— What is asked —
Print every one of the entries below word for word, leaving out the pictures.

** start Data listing **

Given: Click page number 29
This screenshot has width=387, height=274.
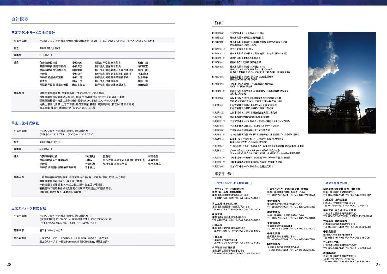Looking at the screenshot, I should (x=378, y=265).
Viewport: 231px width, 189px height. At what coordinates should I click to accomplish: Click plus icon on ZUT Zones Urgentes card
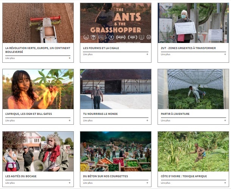click(225, 54)
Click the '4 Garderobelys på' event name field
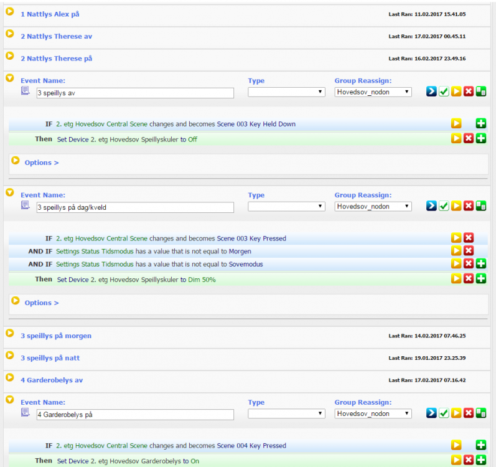The height and width of the screenshot is (467, 496). pyautogui.click(x=134, y=414)
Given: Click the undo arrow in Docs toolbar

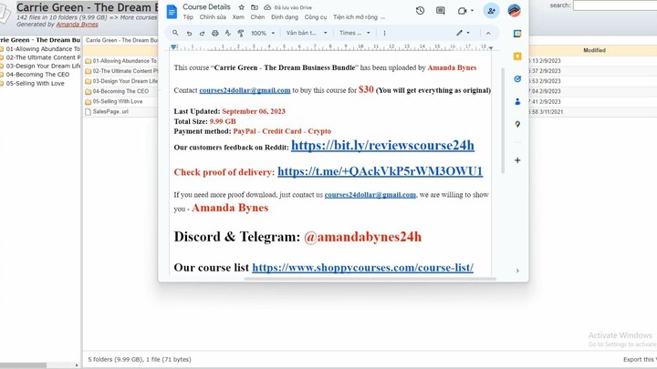Looking at the screenshot, I should [189, 33].
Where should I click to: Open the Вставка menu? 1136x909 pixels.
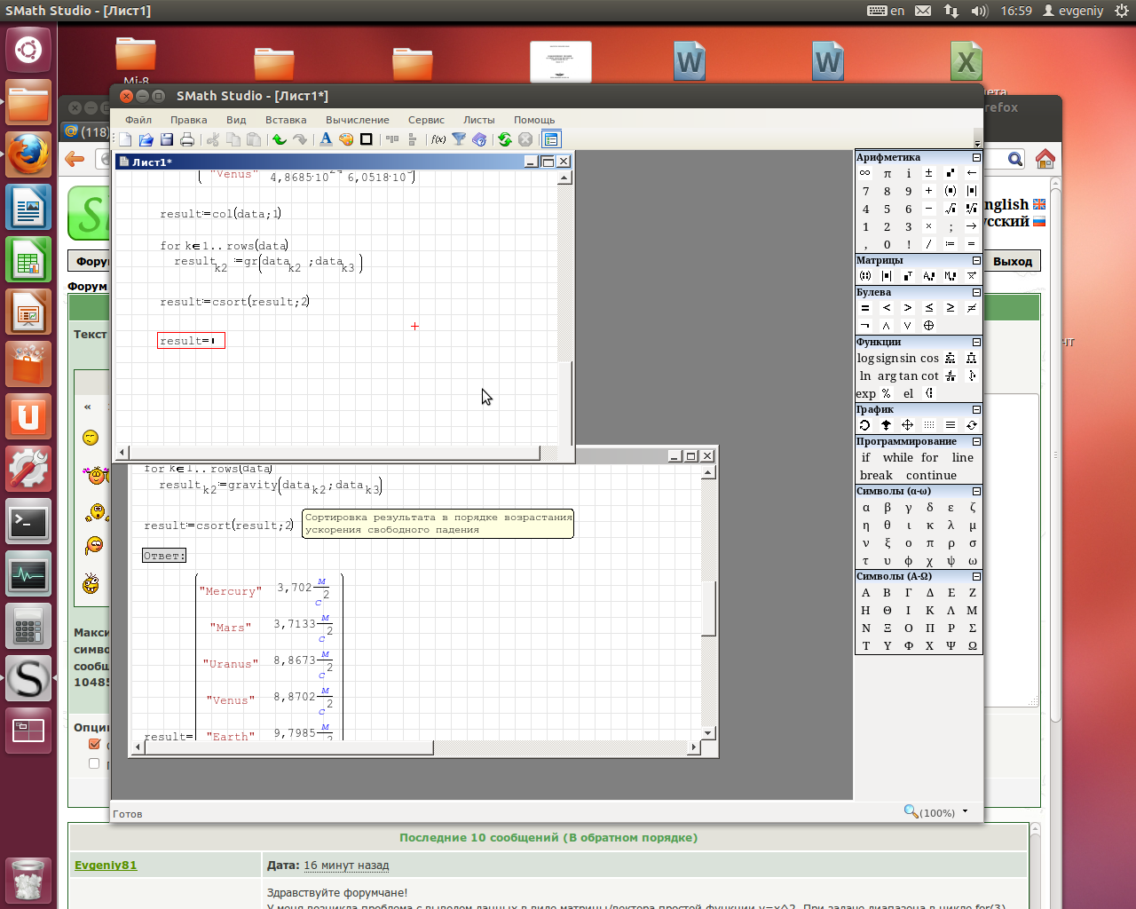[x=286, y=120]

** end Data listing **

— Result for this exercise —
Given: Click page number 29
This screenshot has width=387, height=274.
Looking at the screenshot, I should (x=378, y=265).
Viewport: 231px width, 189px height. At what coordinates should I click to accomplish: Click plus icon on ZUT Zones Urgentes card
click(225, 54)
Click the '4 Garderobelys på' event name field
The height and width of the screenshot is (467, 496). pyautogui.click(x=134, y=414)
Given: Click the undo arrow in Docs toolbar

Looking at the screenshot, I should [189, 33].
Where should I click to: Open the Вставка menu? 1136x909 pixels.
[x=286, y=120]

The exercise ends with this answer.